On se souvient de la réaction de Menahem Begin, alors Premier ministre, en apprenant un jugement de la Cour suprême qui ne lui était pas favorable : « Il y a des juges à Jérusalem ».

En d’autres termes, le pouvoir exécutif acceptait de se plier aux décisions du pouvoir judiciaire. C’était il y a bien longtemps. Depuis, la Cour suprême a vu son pouvoir renforcé. Moins du fait d’un « activisme » que certains lui reprochent, qu’en raison de la « révolution constitutionnelle » introduite dans le droit israélien par un ministre de droite (Dan Meridor, Likoud) en 1992 : la loi sur la dignité et la liberté de l’individu, et celle sur la liberté professionnelle ont fait entrer Israël dans une nouvelle ère constitutionnelle.

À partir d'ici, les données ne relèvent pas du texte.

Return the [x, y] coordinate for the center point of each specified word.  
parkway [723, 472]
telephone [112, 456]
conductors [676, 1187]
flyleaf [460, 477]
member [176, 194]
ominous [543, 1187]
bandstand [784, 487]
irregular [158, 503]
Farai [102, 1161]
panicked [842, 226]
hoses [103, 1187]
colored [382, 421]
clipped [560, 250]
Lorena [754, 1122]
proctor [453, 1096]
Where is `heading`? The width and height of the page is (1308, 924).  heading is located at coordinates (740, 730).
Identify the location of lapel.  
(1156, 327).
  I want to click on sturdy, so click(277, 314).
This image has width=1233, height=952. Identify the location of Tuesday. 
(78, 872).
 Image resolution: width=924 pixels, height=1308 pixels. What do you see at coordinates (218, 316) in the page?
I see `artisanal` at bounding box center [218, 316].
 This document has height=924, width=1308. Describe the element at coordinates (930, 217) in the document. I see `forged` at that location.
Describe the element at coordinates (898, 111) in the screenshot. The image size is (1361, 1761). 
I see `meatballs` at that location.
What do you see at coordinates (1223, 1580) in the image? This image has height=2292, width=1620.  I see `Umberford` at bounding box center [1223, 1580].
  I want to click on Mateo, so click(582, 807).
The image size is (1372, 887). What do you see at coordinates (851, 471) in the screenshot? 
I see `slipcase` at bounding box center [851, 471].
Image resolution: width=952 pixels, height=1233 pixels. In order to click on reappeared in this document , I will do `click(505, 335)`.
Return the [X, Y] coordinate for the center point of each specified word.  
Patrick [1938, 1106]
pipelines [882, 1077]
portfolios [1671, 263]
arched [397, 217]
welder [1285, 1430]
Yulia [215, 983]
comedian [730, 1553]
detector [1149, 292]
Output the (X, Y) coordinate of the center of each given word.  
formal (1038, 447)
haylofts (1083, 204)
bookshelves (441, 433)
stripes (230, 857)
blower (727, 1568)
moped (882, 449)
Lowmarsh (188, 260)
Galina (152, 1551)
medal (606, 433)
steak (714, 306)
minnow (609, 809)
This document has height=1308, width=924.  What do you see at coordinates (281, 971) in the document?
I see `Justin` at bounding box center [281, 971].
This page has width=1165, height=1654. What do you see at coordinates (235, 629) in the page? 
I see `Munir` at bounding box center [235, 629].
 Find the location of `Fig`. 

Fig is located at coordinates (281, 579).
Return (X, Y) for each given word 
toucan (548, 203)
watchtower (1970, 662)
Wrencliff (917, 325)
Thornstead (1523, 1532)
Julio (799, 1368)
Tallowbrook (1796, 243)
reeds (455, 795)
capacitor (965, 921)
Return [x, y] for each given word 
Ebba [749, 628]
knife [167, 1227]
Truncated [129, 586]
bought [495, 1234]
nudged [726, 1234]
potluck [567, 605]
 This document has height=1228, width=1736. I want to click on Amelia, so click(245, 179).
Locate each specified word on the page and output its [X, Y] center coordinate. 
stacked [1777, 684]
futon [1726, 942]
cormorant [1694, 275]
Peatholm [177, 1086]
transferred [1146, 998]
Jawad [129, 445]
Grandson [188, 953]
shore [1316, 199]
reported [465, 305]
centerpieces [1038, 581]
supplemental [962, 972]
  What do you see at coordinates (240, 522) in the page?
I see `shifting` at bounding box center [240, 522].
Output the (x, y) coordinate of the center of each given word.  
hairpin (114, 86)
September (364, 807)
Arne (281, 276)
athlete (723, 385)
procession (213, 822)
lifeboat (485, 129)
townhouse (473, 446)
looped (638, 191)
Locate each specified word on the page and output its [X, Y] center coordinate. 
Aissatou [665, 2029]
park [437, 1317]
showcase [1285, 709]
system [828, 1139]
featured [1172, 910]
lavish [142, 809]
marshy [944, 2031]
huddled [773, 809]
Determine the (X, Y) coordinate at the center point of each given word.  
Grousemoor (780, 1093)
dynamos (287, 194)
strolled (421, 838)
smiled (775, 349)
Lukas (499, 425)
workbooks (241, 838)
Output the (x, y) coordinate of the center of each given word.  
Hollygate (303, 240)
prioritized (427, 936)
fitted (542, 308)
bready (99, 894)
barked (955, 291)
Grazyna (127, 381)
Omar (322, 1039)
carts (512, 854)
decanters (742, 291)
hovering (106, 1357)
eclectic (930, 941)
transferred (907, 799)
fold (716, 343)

Ces principes ont acquis une valeur supérieure à la loi ordinaire. La Cour suprême peut exercer un véritable contrôle de la constitutionnalité des lois comme la plupart de ses homologues dans les démocraties occidentales (Cour suprême aux Etats-Unis, Conseil constitutionnel en France, Cour constitutionnelle de Karlsruhe en Allemagne…).

En Israël, la Cour suprême fait un usage modéré de son pouvoir d’annuler des dispositions législatives, préférant la plupart du temps valider les lois qui lui sont soumises. Cela n’empêche pas la droite israélienne de décrire les quinze juges siégeant à Jérusalem comme des représentants de l’élite coupée du peuple au service des noirs desseins de la gauche, des journalistes, des Arabes…

A l’heure où le Premier ministre va certainement faire l’objet d’une mise en examen qui pourrait le conduire en prison, on comprend son acharnement à discréditer le pouvoir judiciaire, et à vouloir empêcher toute invalidation de l’immunité qui lui serait accordée par la Knesset.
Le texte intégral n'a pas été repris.